227: “. . . who didn’t, and so it became hardwired instinct.” Psychologists Paul Rozin and Carol Nemeroff have conducted a series of ingenious exposures demonstrating just how tenacious this feeling is. See “Sympathetic Magical Thinking: The Contagion and Similarity ‘Heuristics’ ” in Heuristics and Biases. Any contact with a contaminated object taints the thing, no matter how brief the contact, and neither washing nor even sterilization can entirely remove the taint.
229: “. . . on the list actually cause cancer in humans.” For a good overview of these studies and the controversies surrounding them, see Aaron Wildavsky, But Is It True?
234: “. . . are falling but ‘much more so for cardiovascular disease.’ ” See Statistics Canada, Mortality, Summary List of Causes, 2004, released April 27, 2007.
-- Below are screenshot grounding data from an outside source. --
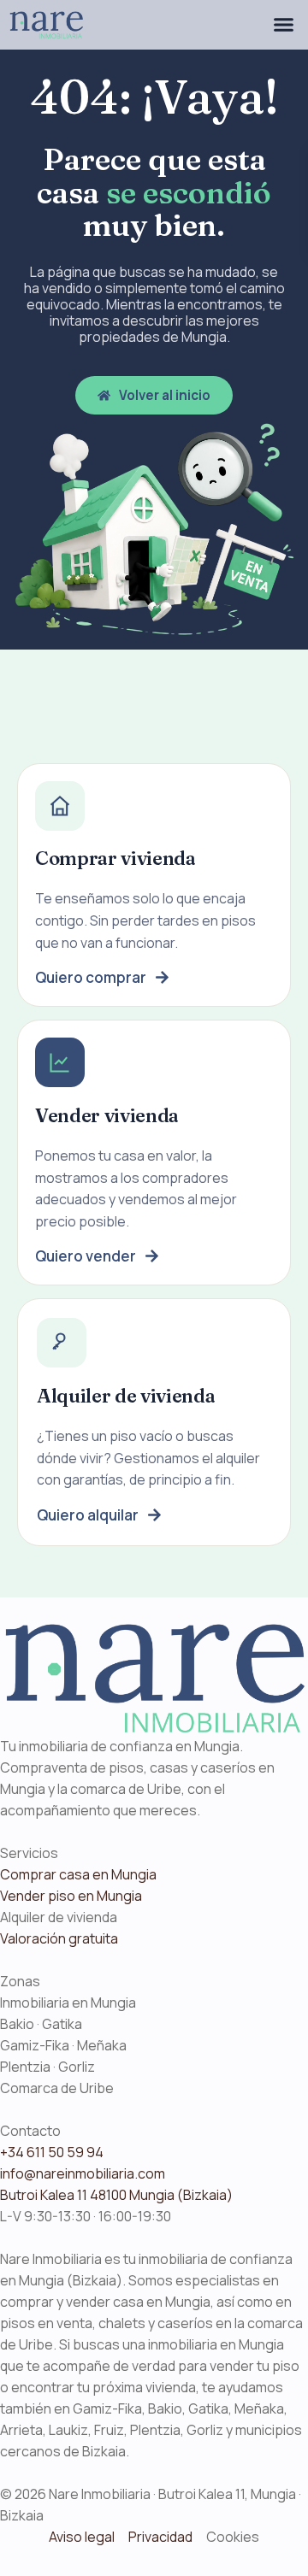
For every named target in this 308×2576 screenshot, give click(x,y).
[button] (283, 25)
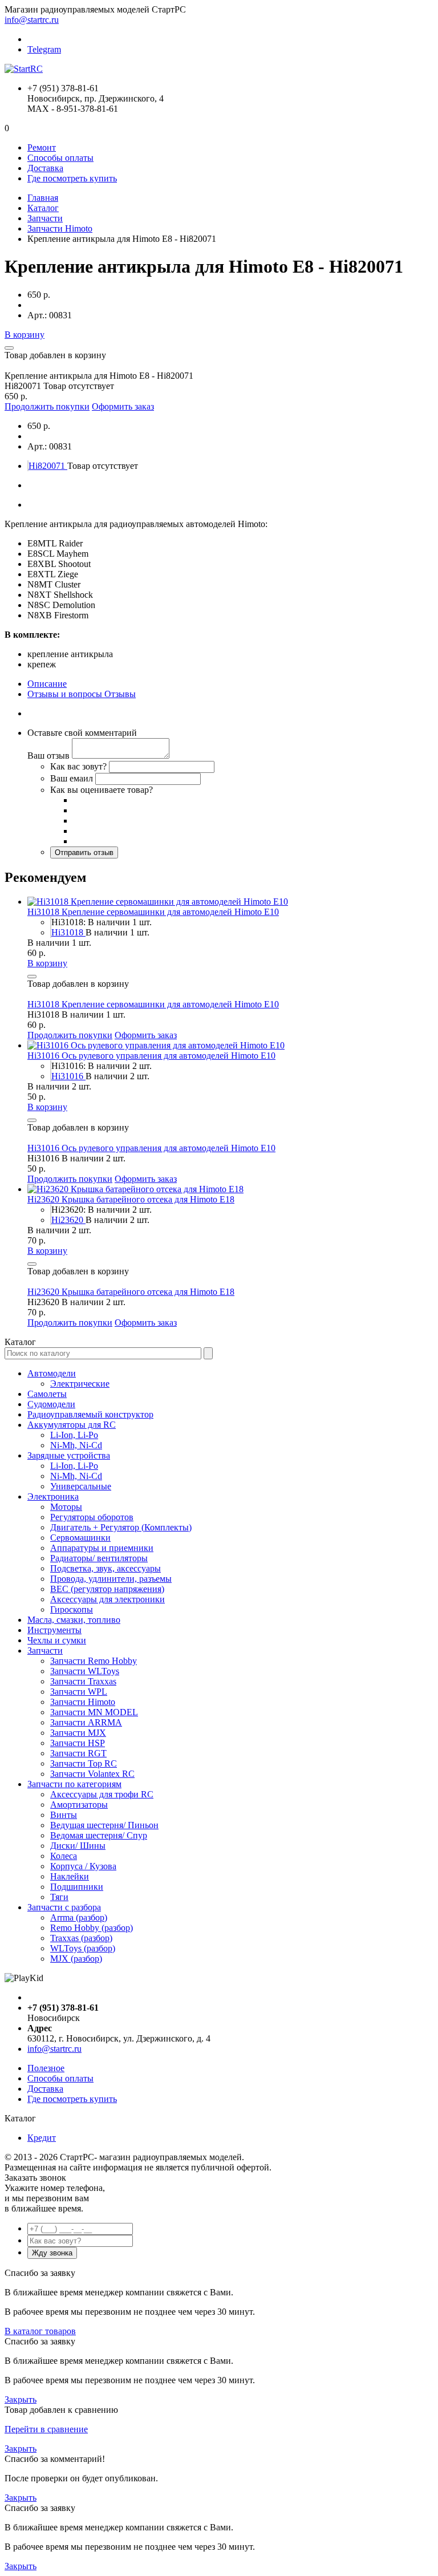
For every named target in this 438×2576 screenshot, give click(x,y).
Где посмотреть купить (72, 178)
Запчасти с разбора (64, 1907)
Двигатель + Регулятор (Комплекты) (121, 1527)
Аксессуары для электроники (107, 1599)
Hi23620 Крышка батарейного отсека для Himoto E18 (130, 1199)
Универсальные (80, 1486)
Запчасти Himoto (59, 228)
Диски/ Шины (78, 1845)
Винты (63, 1815)
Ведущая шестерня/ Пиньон (104, 1825)
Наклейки (69, 1876)
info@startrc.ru (32, 20)
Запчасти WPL (78, 1691)
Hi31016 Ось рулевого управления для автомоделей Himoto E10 (151, 1055)
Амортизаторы (79, 1804)
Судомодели (51, 1404)
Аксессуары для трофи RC (101, 1794)
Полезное (45, 2068)
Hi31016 (68, 1076)
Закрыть (20, 2399)
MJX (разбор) (76, 1958)
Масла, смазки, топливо (73, 1620)
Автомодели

240: " ’... it forbids the very steps that it requires.’ ” Another example: Nothing could be more in line with the sentiment of “precaution” than doing a biopsy on a growth. After all, the growth may be benign. Surgery would be an unnecessary risk. So a needle is inserted and some cells removed to make sure it’s cancerous before treatment proceeds. But in removing cells, there is a tiny risk that cancerous cells may be dislodged. These cells may follow the needle track and attach to other tissue. In effect, the biopsy will spread the cancer. This is very unlikely, but it can happen. So if you don’t do the biopsy, you may undergo risky treatments unnecessarily, but if you do the biopsy, you could spread the cancer. What does “precaution” mean under those circumstances?